The word “tsunami” comprises the Japanese words”tsu” (meaning harbour) and “nami” (meaning wave). A tsunami is a series of enormous waves created by an underwater disturbance usually associated with earthquakes occurring below or near the ocean.

Volcanic eruptions, submarine landslides, and coastal rock falls can also generate a tsunami, as can a large asteroid impacting the ocean. They originate from a vertical movement of the sea floor with the consequent displacement of water mass.

Tsunami waves often look like walls of water and can attack the shoreline and be dangerous for hours, with waves coming every 5 to 60 minutes.

The first wave may not be the largest, and often it is the 2nd, 3rd, 4th or even later waves that are the biggest. After one wave inundates, or floods inland, it recedes seaward often as far as a person can see so the seafloor is exposed. The next wave then rushes ashore within minutes and carries with it many floating debris that were destroyed by previous waves. When waves enter harbors, very strong and dangerous water currents are generated that can easily break ship moorings, and bores that travel far inland can be formed when tsunamis entire rivers or other waterway channels.

What are the causes of tsunamis?

1. Earthquakes

It can be generated by movements along fault zones associated with plate boundaries. The region where two plates come in contact is a plate boundary, and the way in which one plate moves relative to another determines the type of boundary:

  • spreading, where two plates move away from each other;
  • subduction, where two plates move towards each other and one slides beneath the other;
  • transform where two plates slide horizontally past each other.

Most strong earthquakes occur in subduction zones where an ocean plate slides under a continental plate or another younger ocean plate.

All earthquakes do not cause tsunamis. There are four conditions necessary for an earthquake to cause a tsunami:

  1. The earthquake must occur beneath the ocean or cause the material to slide into the ocean.
  2. The earthquake must be strong, at least magnitude6.5 on the Richter Scale
  3. The earthquake must rupture the Earth’s surface and it must occur at shallow depth – less than 70km below the surface of the Earth.
  4. The earthquake must cause vertical movement of the seafloor (up to several meters).

(source: http://weready.org/tsunami/index.php?option=com_content&view=article&id=8&Itemid=2 from – CDEMA[Carribean Disaster Emergency Management Agency])

2. Landslides

A landslide that occurs along the coast can force large amounts of water into the sea, disturbing the water and generate a tsunami. Underwater landslides can also result in tsunamis when the material loosened by the landslide moves violently, pushing the water in front of it.

* _DATA PROVIDED_
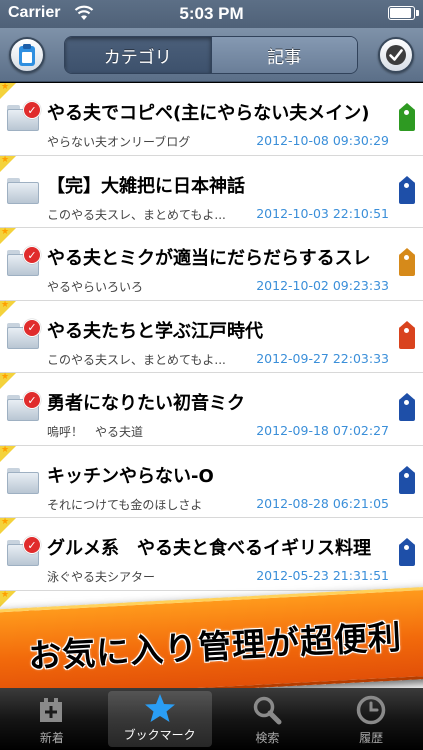 This screenshot has height=750, width=423. What do you see at coordinates (52, 738) in the screenshot?
I see `tab-new-label: 新着` at bounding box center [52, 738].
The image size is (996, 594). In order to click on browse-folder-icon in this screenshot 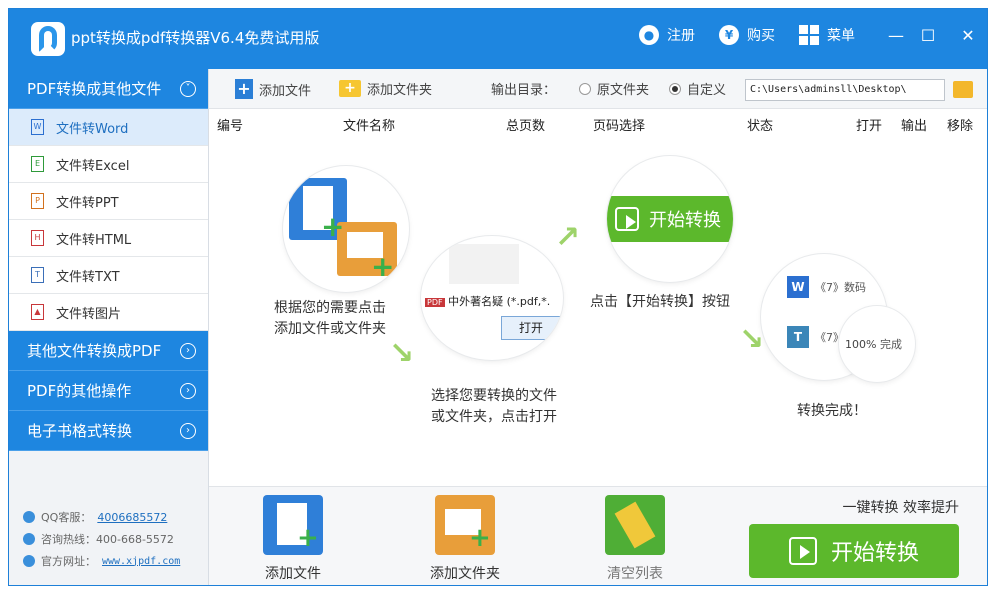, I will do `click(963, 90)`.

* _ACTION ITEM_
Copy out, word for word, the section of the tsunami passage that opens with the words "Most strong earthquakes" and closes with "into the ocean.".

* _THE ANSWER_
Most strong earthquakes occur in subduction zones where an ocean plate slides under a continental plate or another younger ocean plate.

All earthquakes do not cause tsunamis. There are four conditions necessary for an earthquake to cause a tsunami:

  1. The earthquake must occur beneath the ocean or cause the material to slide into the ocean.